■ **What to do**
From the line with "428x183 pixels." to the line with "Switch to the Graph", retype each line exactly as it stands in the records below, but skip the pictures.

■ **Data provided**
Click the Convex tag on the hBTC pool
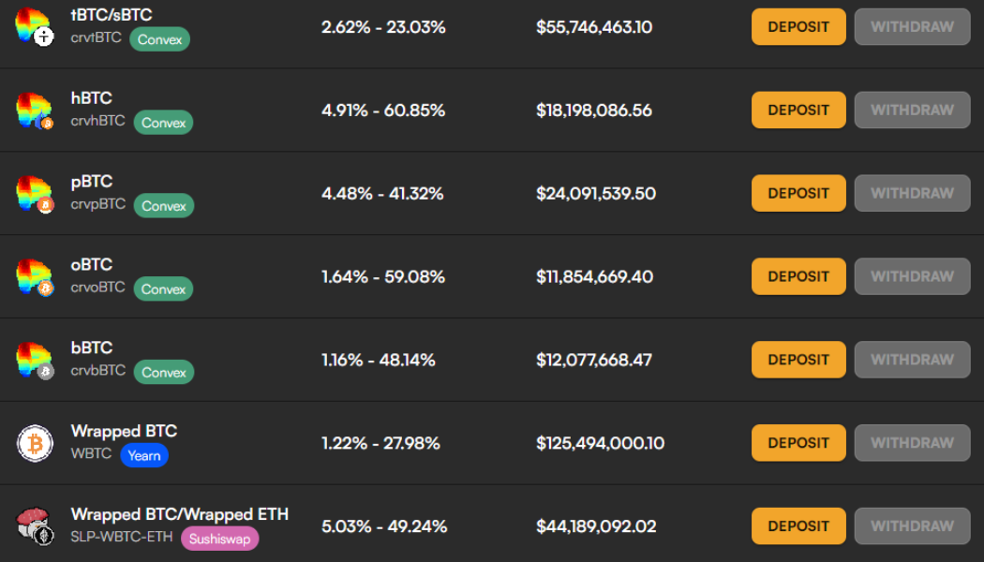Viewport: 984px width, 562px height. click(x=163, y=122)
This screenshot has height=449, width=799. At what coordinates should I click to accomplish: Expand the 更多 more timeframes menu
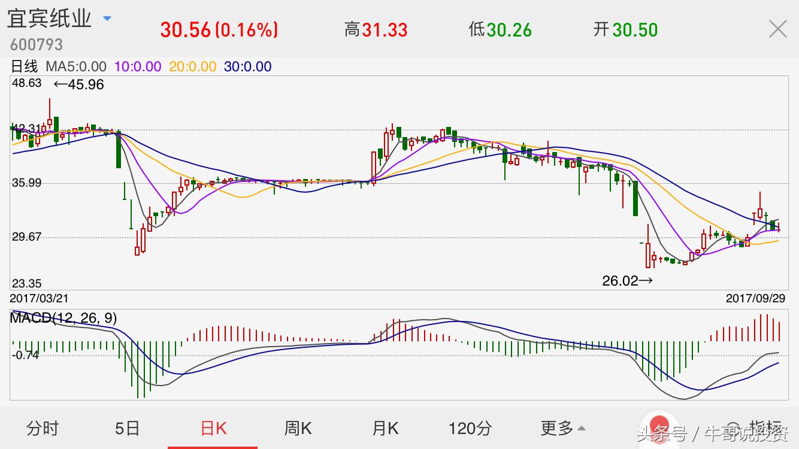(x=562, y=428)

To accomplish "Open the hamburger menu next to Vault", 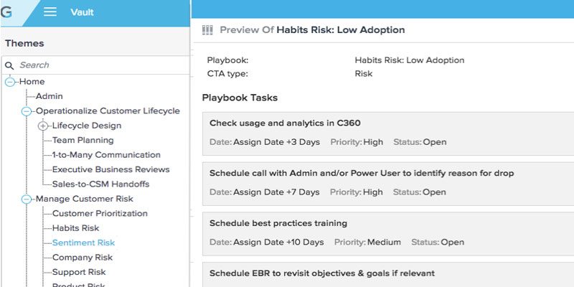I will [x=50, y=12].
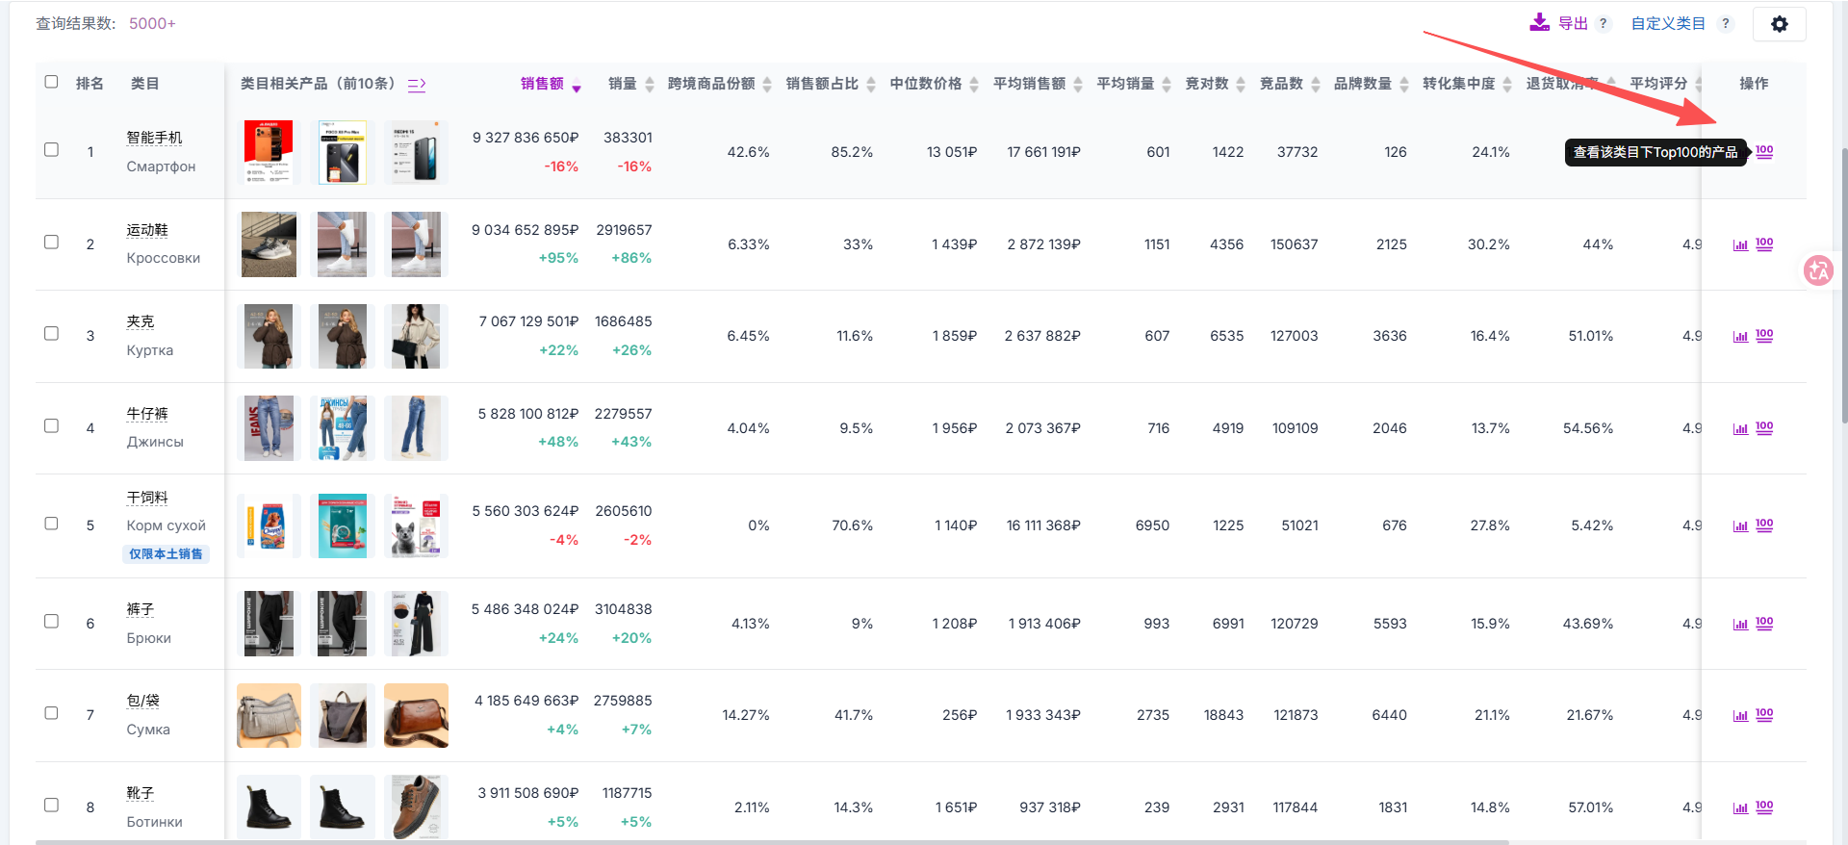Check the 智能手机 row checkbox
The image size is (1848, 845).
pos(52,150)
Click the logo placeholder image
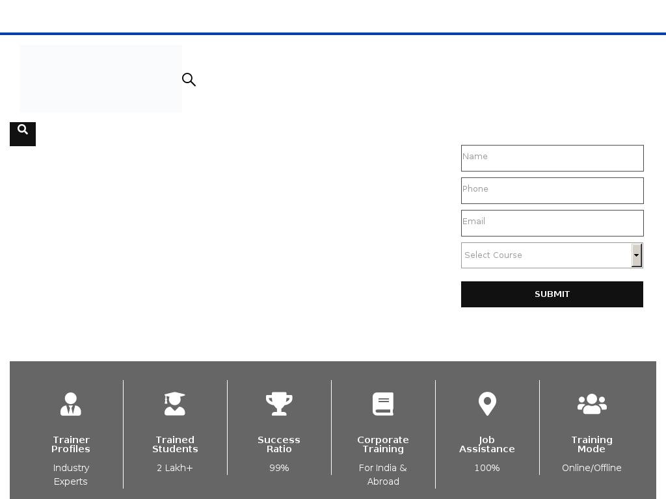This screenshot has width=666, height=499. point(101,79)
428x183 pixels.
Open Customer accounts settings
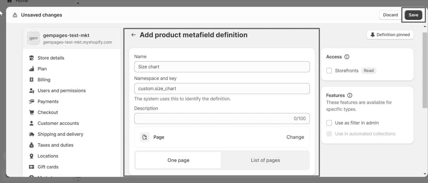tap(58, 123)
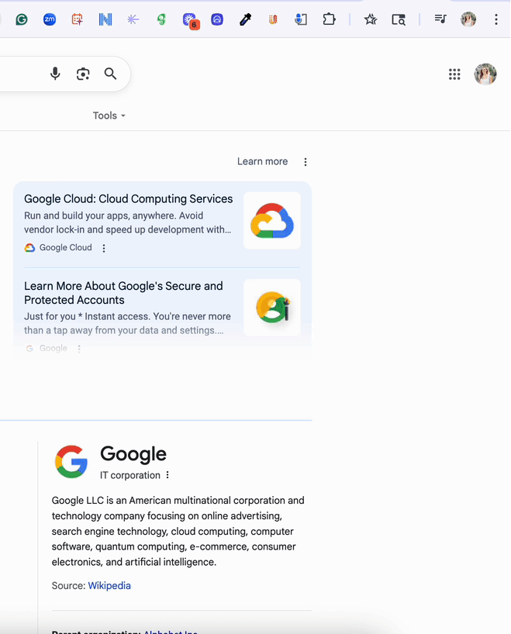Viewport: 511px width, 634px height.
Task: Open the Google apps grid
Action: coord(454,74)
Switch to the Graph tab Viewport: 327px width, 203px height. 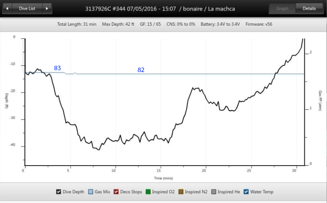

---

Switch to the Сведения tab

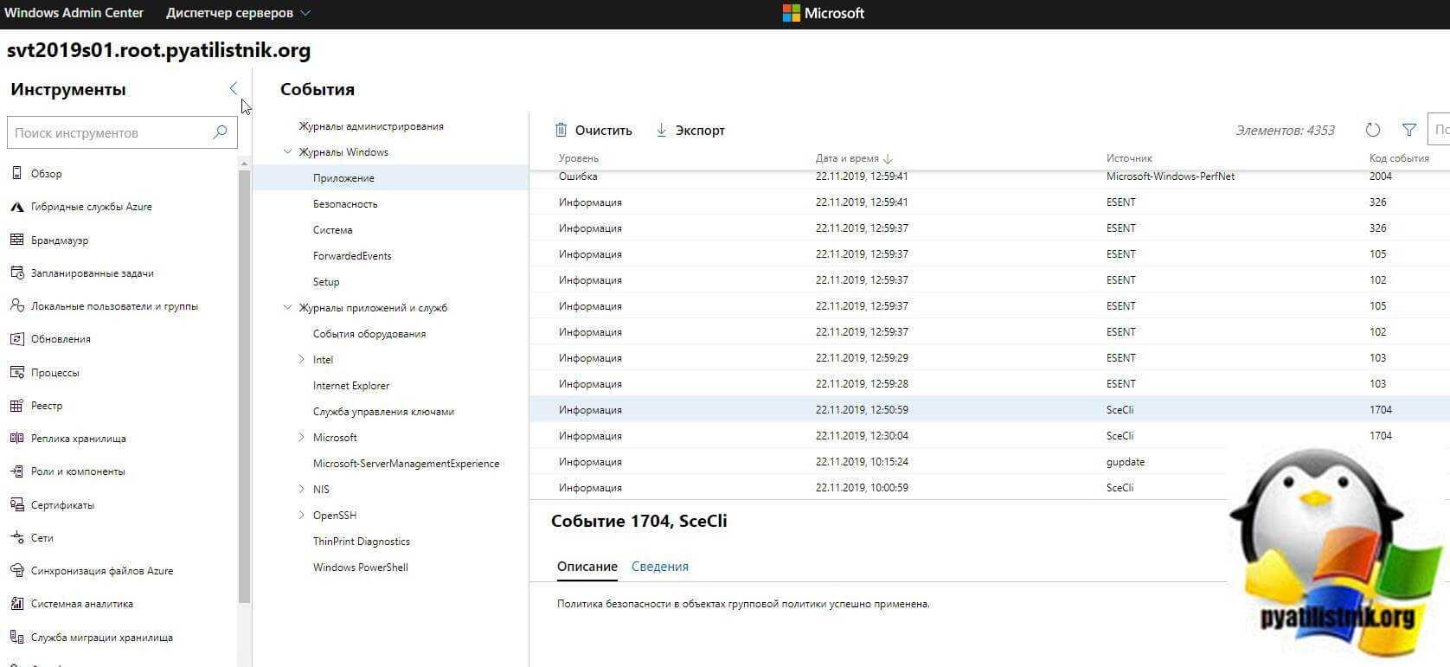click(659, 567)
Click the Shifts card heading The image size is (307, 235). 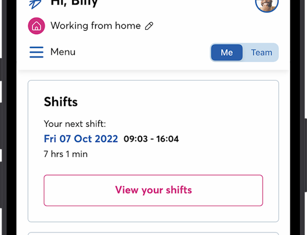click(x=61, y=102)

■ **Answer to this task**
428x183 pixels.
Open Customer accounts settings
tap(58, 123)
Viewport: 511px width, 634px height.
Task: Open the Google apps grid
Action: coord(454,74)
Switch to the Graph tab Viewport: 327px width, 203px height. 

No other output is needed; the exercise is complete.